Beban di pundak sudah cukup banyak.
Harapanku sirna pada masa itu.
"PULANG! KESEHATANMU LEBIH PENTING DARI SEMUA INI!" kata Mamak.
Cacian, hinaan, nyinyiran dari semua orangpun ku terima pada masa itu.
Dari aku yang ingin menjadi anak yang paling membanggakan, mendapat ujian hingga berada di titik terendah. Dari aku yang selalu mempertahankan prestasi, justru paling dicaci.
"Kau gila!"
"Sadarlah kau kelasmu, kelas rendahan!"
"Kau hanya anak paling menyusahkan."
"Nikahkan lah anakmu, biar tidak jadi perawan tua."
"Ini anak mendiang yang ada kurang-kurangnya itu?"
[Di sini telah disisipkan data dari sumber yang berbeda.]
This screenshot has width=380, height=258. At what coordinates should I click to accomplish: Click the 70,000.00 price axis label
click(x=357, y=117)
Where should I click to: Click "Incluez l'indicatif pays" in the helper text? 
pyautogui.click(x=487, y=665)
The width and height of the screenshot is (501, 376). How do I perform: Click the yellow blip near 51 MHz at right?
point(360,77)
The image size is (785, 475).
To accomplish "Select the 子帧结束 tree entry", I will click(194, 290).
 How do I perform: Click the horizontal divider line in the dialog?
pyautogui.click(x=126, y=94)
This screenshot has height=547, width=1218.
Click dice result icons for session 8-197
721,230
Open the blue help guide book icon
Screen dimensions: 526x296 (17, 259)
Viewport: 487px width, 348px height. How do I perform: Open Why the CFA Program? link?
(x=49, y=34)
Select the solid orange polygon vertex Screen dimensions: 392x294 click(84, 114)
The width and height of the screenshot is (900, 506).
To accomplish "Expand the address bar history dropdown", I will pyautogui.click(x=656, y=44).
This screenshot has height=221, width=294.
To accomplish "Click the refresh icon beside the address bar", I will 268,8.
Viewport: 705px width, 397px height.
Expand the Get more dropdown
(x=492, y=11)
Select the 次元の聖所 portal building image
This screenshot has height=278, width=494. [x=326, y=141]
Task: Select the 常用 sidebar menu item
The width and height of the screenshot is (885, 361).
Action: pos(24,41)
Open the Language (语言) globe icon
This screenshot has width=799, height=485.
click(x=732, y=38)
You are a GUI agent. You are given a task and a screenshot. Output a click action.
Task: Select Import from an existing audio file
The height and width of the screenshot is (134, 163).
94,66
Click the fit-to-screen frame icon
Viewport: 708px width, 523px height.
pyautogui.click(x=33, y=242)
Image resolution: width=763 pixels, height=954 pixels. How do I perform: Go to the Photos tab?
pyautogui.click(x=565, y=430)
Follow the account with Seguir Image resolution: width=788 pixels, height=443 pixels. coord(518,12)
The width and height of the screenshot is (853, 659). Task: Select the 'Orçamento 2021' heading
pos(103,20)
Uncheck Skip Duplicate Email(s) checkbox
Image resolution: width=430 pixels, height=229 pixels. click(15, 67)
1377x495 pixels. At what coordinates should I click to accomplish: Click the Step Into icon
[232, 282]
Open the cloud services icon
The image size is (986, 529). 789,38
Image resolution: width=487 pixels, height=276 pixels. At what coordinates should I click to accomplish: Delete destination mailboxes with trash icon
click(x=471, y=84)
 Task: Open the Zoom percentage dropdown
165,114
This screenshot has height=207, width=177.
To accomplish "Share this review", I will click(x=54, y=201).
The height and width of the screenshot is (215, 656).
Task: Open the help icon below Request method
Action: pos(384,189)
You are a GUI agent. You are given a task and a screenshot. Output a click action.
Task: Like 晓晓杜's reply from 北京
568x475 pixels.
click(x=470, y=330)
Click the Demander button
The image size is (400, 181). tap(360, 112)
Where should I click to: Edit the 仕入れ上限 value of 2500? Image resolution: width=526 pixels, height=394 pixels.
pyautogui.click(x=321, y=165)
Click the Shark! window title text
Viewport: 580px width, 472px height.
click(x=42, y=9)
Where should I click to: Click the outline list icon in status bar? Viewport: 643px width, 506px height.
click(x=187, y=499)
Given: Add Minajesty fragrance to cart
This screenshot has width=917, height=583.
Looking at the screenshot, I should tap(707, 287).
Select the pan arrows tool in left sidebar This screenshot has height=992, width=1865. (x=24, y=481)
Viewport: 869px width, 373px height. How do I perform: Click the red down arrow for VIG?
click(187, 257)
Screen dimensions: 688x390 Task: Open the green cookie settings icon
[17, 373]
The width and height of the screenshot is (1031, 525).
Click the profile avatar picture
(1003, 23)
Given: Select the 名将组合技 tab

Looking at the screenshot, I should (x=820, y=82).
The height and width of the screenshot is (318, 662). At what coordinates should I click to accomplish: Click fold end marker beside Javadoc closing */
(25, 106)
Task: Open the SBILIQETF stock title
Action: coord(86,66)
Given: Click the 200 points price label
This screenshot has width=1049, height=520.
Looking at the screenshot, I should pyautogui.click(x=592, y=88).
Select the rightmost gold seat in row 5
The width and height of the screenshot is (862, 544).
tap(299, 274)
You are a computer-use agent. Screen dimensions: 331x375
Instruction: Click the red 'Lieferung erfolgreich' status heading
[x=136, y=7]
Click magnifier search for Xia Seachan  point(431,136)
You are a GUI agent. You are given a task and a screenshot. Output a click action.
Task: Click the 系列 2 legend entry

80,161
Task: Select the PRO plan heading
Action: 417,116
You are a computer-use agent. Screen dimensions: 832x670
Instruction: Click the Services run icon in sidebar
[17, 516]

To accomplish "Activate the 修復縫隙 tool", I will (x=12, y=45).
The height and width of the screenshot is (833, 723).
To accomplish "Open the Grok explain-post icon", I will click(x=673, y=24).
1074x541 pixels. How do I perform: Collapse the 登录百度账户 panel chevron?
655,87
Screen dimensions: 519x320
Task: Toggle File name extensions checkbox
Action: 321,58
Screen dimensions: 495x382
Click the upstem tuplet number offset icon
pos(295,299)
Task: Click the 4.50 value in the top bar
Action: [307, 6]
"Guru les mu pintar, tapi begitulah.."
"Kambuh sakitmu?"
"Ayo ku ajak kau psikater!"
"Kau gak minum obat ya?"
"Anakmu bakal cacat itu!"
"Tidak bakal tahan suaminya sama dia!"
"Tidak sekolah aja bisa bikin begini!"
Cacian dan hinaan ku rangkum menjadi satu..
Setiap manusia mempunyai titik terendah, tidak bisa lepas dari ujian.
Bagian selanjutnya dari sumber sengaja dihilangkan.